Before suburbs and cars and sprawl, there was the neighborhood church in America, with congregations drawn from rural villages, small towns and urban neighborhoods. Members helped each other during illnesses, birth, death. Together with schools and local political organizations, churches were one of the main pillars of daily life.

In the urban ghettos of America in the early decades of this century, the Protestant variety were called “institutional churches”--Catholics called them “immigrant churches,” according to Martin J. Marty, who teaches the history of American religion at the University of Chicago. “It really was a taking care of others.”

The concept bloomed again briefly in the 1950s, Marty said, when young families fanned out into suburban tracts in the East and Midwest. Churches and synagogues representing mainline denominations tried to respond by replicating various aspects of the urban culture under a single roof: social hall, gymnasium, book club, etc. But as the baby boomers went off to college in the 1960s and their parents retired to warmer climates, such facilities were left with shrinking, aging memberships.

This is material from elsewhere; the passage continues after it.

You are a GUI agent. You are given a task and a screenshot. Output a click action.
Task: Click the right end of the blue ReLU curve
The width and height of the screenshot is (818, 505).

These days, Marty said, the full-service church is thriving most “wherever the mall dominates,” while more narrowly focused houses of worship have sprung up in gentrified cities. The full-service church represents a combination of caring and competitiveness, he said, while, at the same time, offering an ally to families who see the larger culture as too secular or pluralistic.

People who once lived in homogeneous communities--urban ghettos, small towns, ethnic suburbs--came to Southern California, where they were scattered into vast tracts, which lacked an ethnic or religious locus. The town square was usurped by the mall. Neighborhood public schools were replaced by larger, impersonal institutions at the end of bus routes. Neighbors were often strangers, with much moving in and out.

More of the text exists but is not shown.